REQUESTS:
1) In the travel ban piece, what was the vote in the SCOTUS decision of 06/26/2018, and what did that decision do?
2) Decide whether each statement agrees with the travel ban piece. Answer yes or no, and quote the words from the piece that decide it.
(a) Proclamation No. 9645 was issued on 09/24/2017.
(b) The piece normally recommends Wikipedia as authoritative reading.
(c) The piece says it took almost 17 months to get the travel ban settled.
3) Resume the travel ban piece after its last sentence and keep writing it.

SELECTION:
****************************************

09/24/2017 – President Trump issued Proclamation No. 9645, Enhancing Vetting Capabilities and Processes for Detecting Attempted Entry Into the United States by Terrorists or Other Public-Safety Threats. 82 Fed. Reg. 45161.

06/26/2018 – SCOTUS handed down its 5-4 decision which nullified the District Court’s injunction.

***Notice that it took from 02/01/2017 until 06/26/2018—almost 17 months(!)—to get the travel ban settled? Activist judges doing the bidding of special interests, putting Americans in danger by playing with national security, not to mention the hefty price tag this costs American taxpayers.

More Detail About The Abbreviated Timeline Above

Normally, SW does not recommend Wikipedia as authoritative reading (since leftists have taken control of its editing and are using it as a history revisionist tool; scary knowing how many students of all ages use this as a legit source). However, it is worthwhile to look at the Wikipedia entries for Trump v. Hawaii and Proclamation No. 9645, as well as their related links.

In articles such as these, the anti-American activists love to brag about their resistance to the Trump administration and their functional dysfunction in federal courts. Therefore, you’ll find extensive documentation regarding the multiple court cases, the dates, district courts, judges, people, and groups involved in these injunctions. It is quite disturbing. The billionaire donors spare no expense in their attempts to make America an open-borders, globalist controlled, communist shi*thole.

Left-wing Abuses Of Discretion AKA Utter Stupidity and Subversion

Multitudinous and ludicrous legal challenges rose against the travel ban (remember the faux outrage of the left calling it a “muslim ban” instead) and proclamation 9645. Reading these challenges provide the following insights:

  1. the lefty lawyers are completely moronic and ignorant of any SCOTUS precedent;
  2. they have zero respect for SCOTUS decisions, and
  3. they pile up challenges in one lawsuit, “forcing” the court to deliberate each absurd allegation (applying First Amendment rights to illegals, for instance), thus bogging down the court and the Justices.

All the while, this buys time for the reprobates to continue to destroy and weaken America.

Sarah Watching Chief Justice John Roberts Quotes USC 1182f In Trump v Hawaii
Leftists tied up this Presidential Order for 17 months and wasted time and taxpayer dollars. And for what? Delay for more terrorists to enter? Chief Justice John Roberts makes it clear in this statement that who and who is not allowed into the U.S. is totally at the ELECTED President’s discretion. In other words, this whole lawsuit was pointless. Leftists must be pummeled at the ballot box.

****************************************

DATASET EXTRACT:
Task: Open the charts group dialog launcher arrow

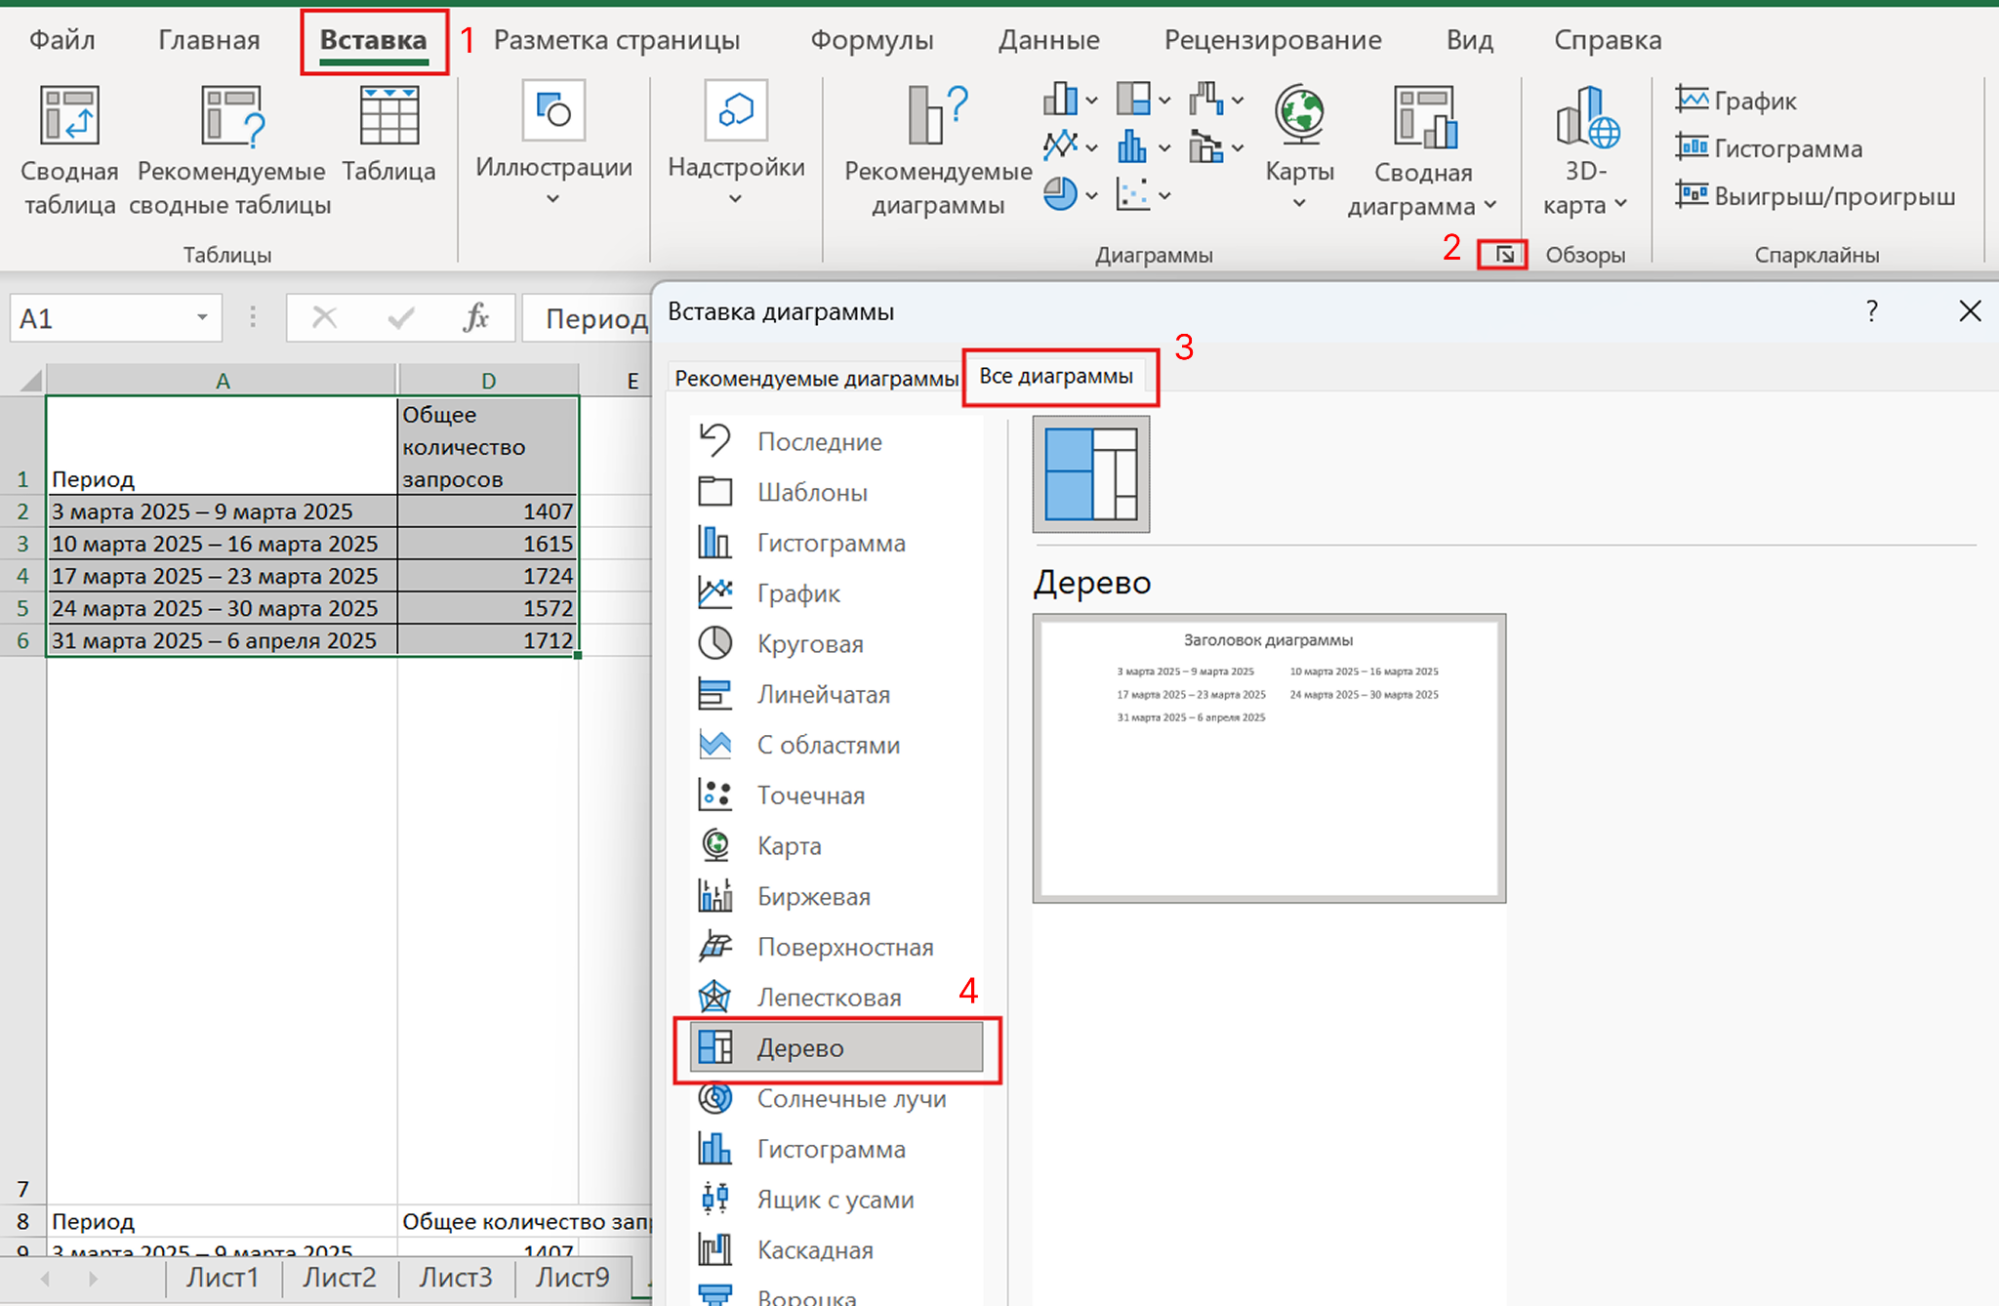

****************************************

SOLVED TASKS:
1) The decision was 5-4, and it nullified the District Court's injunction.

2)
(a) Yes: "09/24/2017 – President Trump issued Proclamation No. 9645"
(b) No: "Normally, SW does not recommend Wikipedia as authoritative reading"
(c) Yes: "almost 17 months(!)—to get the travel ban settled"

3)
SCOTUS 5-4 Decision In Trump v. Hawaii (Of Course)

Chief Justice Roberts wrote the majority opinion in Trump v. Hawaii. The last section says:

Because plaintiffs have not shown that they are likely to succeed on the merits of their claims, we reverse the grant of the preliminary injunction as an abuse of discretion. Winter v. Natural Resources Defense Council, Inc., 555 U. S. 7, 32 (2008). The case now returns to the lower courts for such further proceedings as may be appropriate. Our disposition of the case makes it unnecessary to consider the propriety of the nationwide scope of the injunction issued by the District Court.

The judgment of the Court of Appeals is reversed, and the case is remanded for further proceedings consistent with this opinion. It is so ordered.

Abuse Of Discretion

It is easy to scan through this sentence: “…we reverse the grant of the preliminary injunction as an abuse of discretion.” as I did the first two or three times that I read through it. However, “abuse of discretion” is a legalese phrase carrying a heavy load of meaning. Here are two definitions along with an image for sharing just exactly what the Supreme Court said about the hacks who wrote up this lawsuit, as well as the hacks at the Ninth Circuit Court who upheld it.

The Legal Dictionary — A failure to take into proper consideration the facts and law relating to a particular matter; an arbitrary or unreasonable departure from precedent and settled judicial custom.

Wiktionary —

  1. (law) The rendering of a decision by a court that is so unreasonable in light of the facts of the case or is such an unreasonable deviation from legal precedent that it must be reversed.
  2. (law) Any action by a government official by which that official renders decisions for a clearly improper purpose

Check out some of the phrases:

  • Unreasonable departure?
  • So unreasonable in light of the facts?
  • Such an unreasonable deviation from legal precedent?
  • For a clearly improper purpose?

In other words, a big, fat, waste of time while people from banned muslim majority countries swarmed into out country. And btw, no one ever said that all muslims are terrorists. However, it is true that all terrorists are muslims. Reality, people!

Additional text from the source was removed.